Kant et sa besace à double fond

Tribu errante dans le monde des phénomènes, ma perception.

Impossible de sortir de moi pour voir comment serait le fleuve indépendamment de la vision que j’en ai. Seine qui, horde moi, coule aussi dans les yeux des autres, scène dont toute prunelle manque à saisir la basse-fosse qui la roule.

Si je forme, dans l’espace, l’image de l’eau que je perçois, je ne forme pas l’espace qui me permet sa conception.

Si je mesure dans le temps les pas qui me séparent de la rive, je ne crée pas le temps qui m’autorise ce calcul.

On peut faire table rase de tout ce qui occupe l’espace mais l’espace lui-même résiste à la razzia.

On peut effacer tous les souvenirs de la mémoire, mais on ne peut faire disparaître le temps même de leur disparition.

Espace, temps : petite besace à double fond pour le pèlerin du quant à soi.

La canine du président Washington

Quand George Washington devint le premier président des USA, en 1789, il ne possédait plus qu’une seule dent d’origine, une canine inférieure qu’il avait réussi à protéger des ravages de la saccharose . Révolution de palais, toutes les autres étaient tombées sous les coups de butoir de la canne à sucre. Il avait à sa disposition plusieurs dentiers qui lui déformaient la mâchoire et lui causaient d’atroces douleurs. Seule la teinture d’opium, le laudanum, l’apaisait dont il est dit que le mot provient d’une forme barbare du latin laudare: louer, bénir, encenser. Le pavot blanc flattait donc sa bouche endeuillée et meurtrie.

Le docteur Greenwood lui confectionna une prothèse en ivoire d’hippopotame, ornée de dents de vache, d’âne et de dents d’esclaves, tenue aux os par des fils d’or et des vis de laiton: machinerie animale, ménagerie en bouche pour la voix de l’Amérique. Des ressorts bruyants ouvraient et fermaient ce dispositif d’automate. Le dentiste avait prévu , dans la prothèse inférieure, un trou, pour laisser, en cas de chute, passer la canine orpheline. Georges Washington ne mâchait pas ses mots et ne souriait jamais.

Autre figure sombre, sur un autre continent, celui de l’inconscient, le Viennois Sigmund Freud. Atteint d’un cancer de la mâchoire supérieure, il passa les seize dernières années de sa vie, la bouche envahie par « le monstre », cette prothèse, sans cesse remaniée au cours de trente trois interventions chirurgicales, corps étranger qui le faisait, lui-aussi, terriblement souffrir. S’il la gardait trop longtemps, elle le blessait; s’il l’enlevait pour une trop longue période, elle risquait de se déformer et d’être inutilisable.

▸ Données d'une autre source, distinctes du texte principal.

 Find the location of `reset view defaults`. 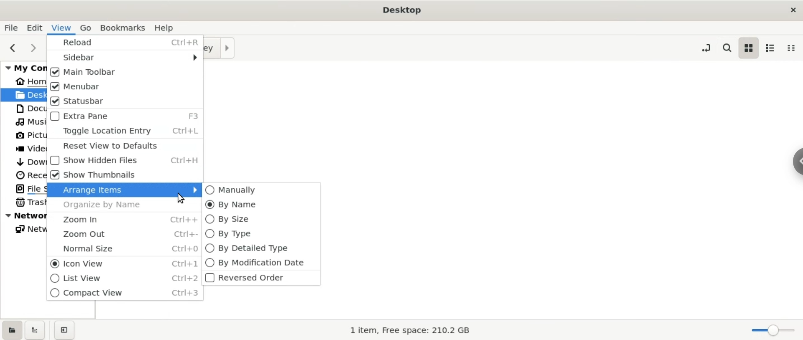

Pour atténuer ses douleurs, pas de recours à la cocaïne de sa jeunesse ni aux opiacés, chers au président américain. Il restera fidèle, jusqu’à la fin, aux vertus dormitives du tabac, responsable, très certainement, de la tumeur de son palais. Le seul recours à l’opium sera l’injection de morphine que son médecin, Max Schur, lui administrera, comme convenu, au moment de mourir.

Sigmund Freud ne parlait presque jamais, la bouche prise dans les fers. Sa chienne, au pied du divan, donnait, en s’étirant, le signal de la fin de la séance. Elle finira aussi, en août 39, par s’éloigner de lui, le cœur soulevé par l’odeur pestilentielle qui se dégageait de la plaie ouverte dans la joue et du maxillaire qui commençait à pourrir. Trop malade pour parler,Freud écrira : « Mon univers est ce qu’il était auparavant : un petit îlot de souffrance nageant sur un océan d’indifférence. »

Un autre président américain, T.W Wilson, le vingt-huitième du rang, aura les honneurs de la sagacité freudienne. En effet, au début des années trente, l’inventeur de la psychanalyse dressera, en collaboration avec le diplomate William Bullit , le Portrait Psychologique de cet homme politique qui se disait en communication directe avec Dieu. Portrait à charge d‘un dévot aliéné, d’un idéaliste pitoyable, d’un menteur instable, d’un criminel fanatique, selon les termes de Freud lui-même.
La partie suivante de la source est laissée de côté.